Chakka, I wish you all the best for the new year also and Lighter I hope that you will begin to see through your fairy story beliefs..its quiet liberating when you can stand on your own two feet without the aid of an invisible sky friend
Wizard - Your own mind is closed too. You won't even accept the possiblity of there being a God. I suppose that is more convenient for you, (you can do whatever you like, don't have to be answerable to Him etc).
However I have found great liberty and freedom in being a Christian. What a folly to pity me! I have life and I have it more abundantly. To know that my sins are forgiven and that I have peace with God and am called His child gives me immeasurable joy and understanding.
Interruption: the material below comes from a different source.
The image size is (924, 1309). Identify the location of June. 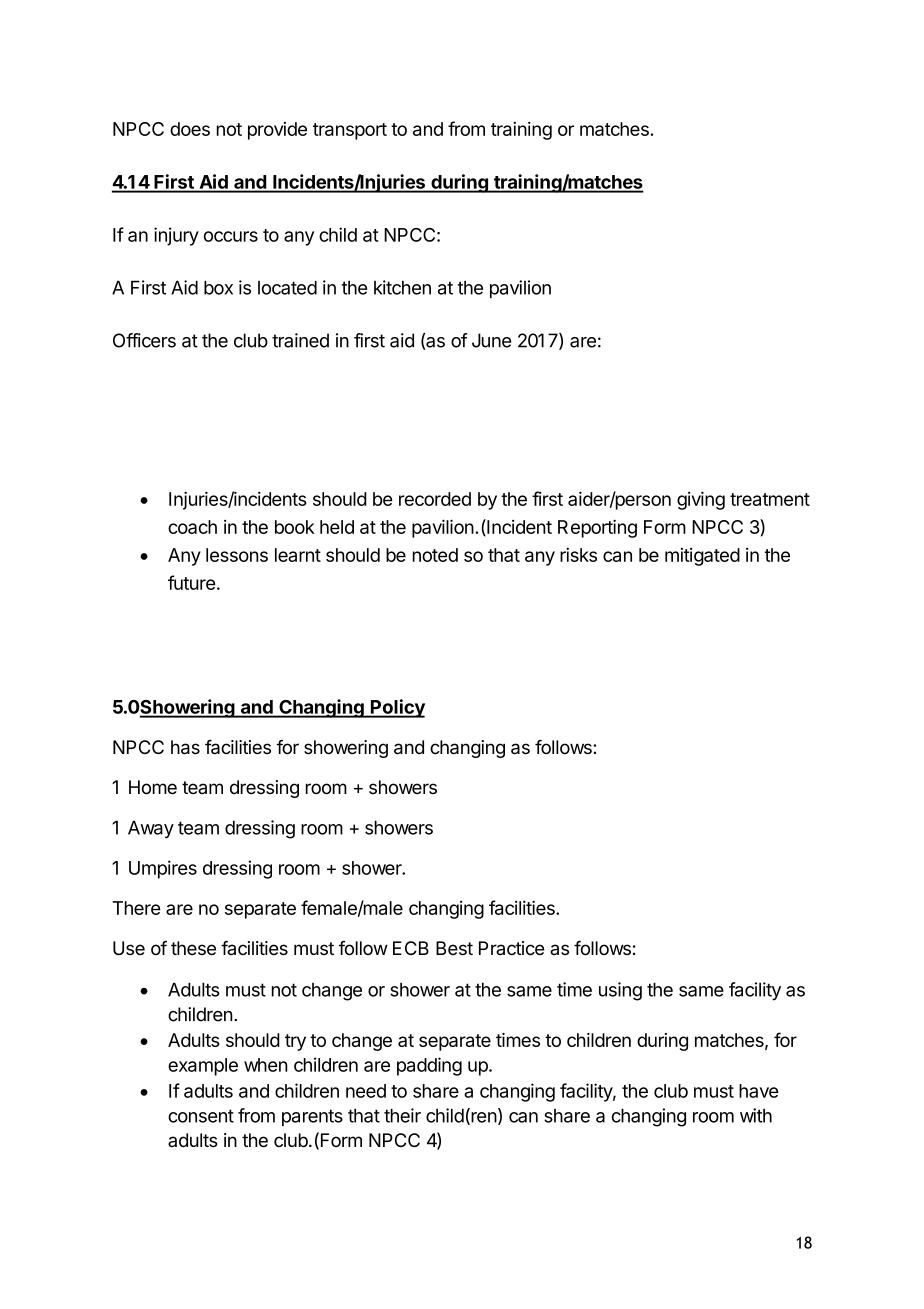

I'd never want to go back to the days before I accepted the Lord Jesus Christ as my Saviour.

You think all the truths of the Bible are fairy tales.
Do you not believe a fairy tale yourself? That 'billions' of years ago 'nothing' exploded to make 'everything', that through trillion to one events life on earth 'evolved'. That takes a lot of faith to believe in !!

You mention that you spent years looking into religious and spiritual belief systems before becoming an aethist. I think the plural there shows the problem. If I had looked into Buddism, Hinduism or Roman Catholism I too would have reached a dead end.
There is only one God and one way to Him, and that is the way revealed in His Word, the Bible, through the Lord Jesus Christ.
That all men are sinners, that the wages of sin is death, but the gift of God is eternal life through Christ Jesus our Lord, that though He must punish sin He, through His love, gave His Son to take the punishment for us if we only trust in His Name.

The Bible says that "It is appointed on to men once to day and then the judgment".
In that day I'll be standing there with my 'invisible sky friend' (as you irreverently put). Have you ever thought how you will fair that day standing on your own?

May you and chakka both have a good New Year, and I pray that the Lord will open your eyes to His truth and love.



Lighter - I share your faith as a fellow Christian, and agree that it takes a great leap of faith to believe in Big Bang and all of the so called evolutionary consequences that presumably followed.
Don't be deterred by the tone of the replies you received, as they come from people who are just as passionate as you are, and this undoubtedly adds some heat to the debate occasionally.
I hope and pray that you will continue to serve the Lord in whatever place you are, even here on Answerbank.
Theland - Oh dear, sorry missed this.
Thank you very much for your encouraging words. I trust that too will be blessed and be a blessing in every area of you life, never ashamed to hold up the name of Christ.